Judge probes whether Trump defrauded the court to create $1.8 billion “anti-weaponization” fund

President Donald Trump speaks during a meeting with German Chancellor Friedrich Merz in the Oval Office at the White House, Tuesday, March 3, 2026, in Washington. (AP Photo/Mark Schiefelbein)

A federal judge is probing whether President Donald Trump’s lawyers made the court a “victim of a fraud” by colluding through his lawsuit against the Internal Revenue Service (IRS) to create the controversial “anti-weaponization” fund. 

U.S. District Judge Kathleen M. Williams opened the inquiry Friday evening, giving Trump’s lawyers until June 12 to respond to allegations that they deceived the court to obtain the $1.8 billion settlement connected to the IRS lawsuit. 

The allegations stem from a brief filed by a group of 35 former federal judges who asked the court to reopen the case due to questions about “manipulation of the judicial system.”  

“The Court was deceived,” reads their brief.

“To be clear, [Trump’s]’ settlement was not, and never will be, legally justified,” it reads. “That is because the Acting Attorney General’s Order creating the Anti-Weaponization Fund identified the Judgment Fund and the Attorney General’s authority to enter ‘compromise settlements’ … as the basis for the creation of the Anti-Weaponization Fund. Both of those authorities require the existence of a legitimate litigation and not, as here, one that is collusive, feigned, or fraudulent.”

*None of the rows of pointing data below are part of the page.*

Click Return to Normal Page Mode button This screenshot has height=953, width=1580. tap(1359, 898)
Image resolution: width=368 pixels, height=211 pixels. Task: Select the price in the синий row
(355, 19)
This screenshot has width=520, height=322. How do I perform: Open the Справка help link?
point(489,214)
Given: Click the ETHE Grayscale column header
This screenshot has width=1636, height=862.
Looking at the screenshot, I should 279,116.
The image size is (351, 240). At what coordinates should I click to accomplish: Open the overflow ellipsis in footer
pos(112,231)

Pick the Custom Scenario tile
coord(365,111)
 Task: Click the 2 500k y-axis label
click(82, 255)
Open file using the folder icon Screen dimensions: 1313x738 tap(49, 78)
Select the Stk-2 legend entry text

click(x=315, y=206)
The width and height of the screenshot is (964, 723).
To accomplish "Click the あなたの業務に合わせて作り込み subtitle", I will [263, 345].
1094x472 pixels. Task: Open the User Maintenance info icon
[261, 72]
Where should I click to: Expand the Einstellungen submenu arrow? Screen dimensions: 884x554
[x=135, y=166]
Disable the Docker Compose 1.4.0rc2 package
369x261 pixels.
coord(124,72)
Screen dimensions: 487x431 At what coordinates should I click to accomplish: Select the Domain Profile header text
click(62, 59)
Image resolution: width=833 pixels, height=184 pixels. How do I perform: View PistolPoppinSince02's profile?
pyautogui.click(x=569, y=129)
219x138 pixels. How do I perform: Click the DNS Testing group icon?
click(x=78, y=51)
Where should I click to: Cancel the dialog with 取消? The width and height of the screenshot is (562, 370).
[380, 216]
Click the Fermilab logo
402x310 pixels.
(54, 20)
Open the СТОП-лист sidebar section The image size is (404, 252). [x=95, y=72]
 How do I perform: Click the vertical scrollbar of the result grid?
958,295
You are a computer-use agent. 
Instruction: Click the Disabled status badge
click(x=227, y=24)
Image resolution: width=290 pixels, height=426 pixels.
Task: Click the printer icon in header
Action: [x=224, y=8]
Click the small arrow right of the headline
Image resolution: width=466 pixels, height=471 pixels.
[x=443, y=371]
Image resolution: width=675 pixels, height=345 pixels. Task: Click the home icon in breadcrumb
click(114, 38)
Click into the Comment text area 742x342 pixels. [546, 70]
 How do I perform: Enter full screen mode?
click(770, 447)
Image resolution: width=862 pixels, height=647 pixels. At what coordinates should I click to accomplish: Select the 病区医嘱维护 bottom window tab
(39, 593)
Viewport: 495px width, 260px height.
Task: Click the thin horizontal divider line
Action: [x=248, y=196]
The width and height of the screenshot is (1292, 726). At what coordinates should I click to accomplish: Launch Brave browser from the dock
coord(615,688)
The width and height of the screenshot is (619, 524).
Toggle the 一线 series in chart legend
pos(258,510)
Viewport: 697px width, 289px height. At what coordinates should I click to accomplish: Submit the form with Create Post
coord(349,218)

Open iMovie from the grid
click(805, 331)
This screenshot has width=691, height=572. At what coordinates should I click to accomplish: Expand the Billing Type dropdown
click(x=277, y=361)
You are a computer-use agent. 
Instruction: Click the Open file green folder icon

The fund was already temporarily blocked earlier today by U.S. District Judge Leonie Brinkema, who said the hold was necessary to ensure no money was “irreversibly disbursed” from it, since several lawsuits are pending against it. 

The “Anti-Weaponization Fund” was created to compensate people the Trump administration deemed victims of adverse actions from the Biden administration. However, the fund was immediately panned, even by congressional Republicans, and derided as a corrupt “slush fund” for Trump’s friends and allies. 

It was created after Trump withdrew his $10 billion lawsuit against the IRS for allegedly leaking his tax records during his first term. However, the former federal judges’ brief noted that no settlement was referenced in that dismissal. 

“Here, the [former judges] advance grievous allegations that Plaintiffs voluntarily dismissed this litigation solely to avoid judicial scrutiny of a lawsuit that ‘was collusive from the start,’ and was only filed to provide the imprimatur of legality for an unlawful settlement,” reads Judge Williams order.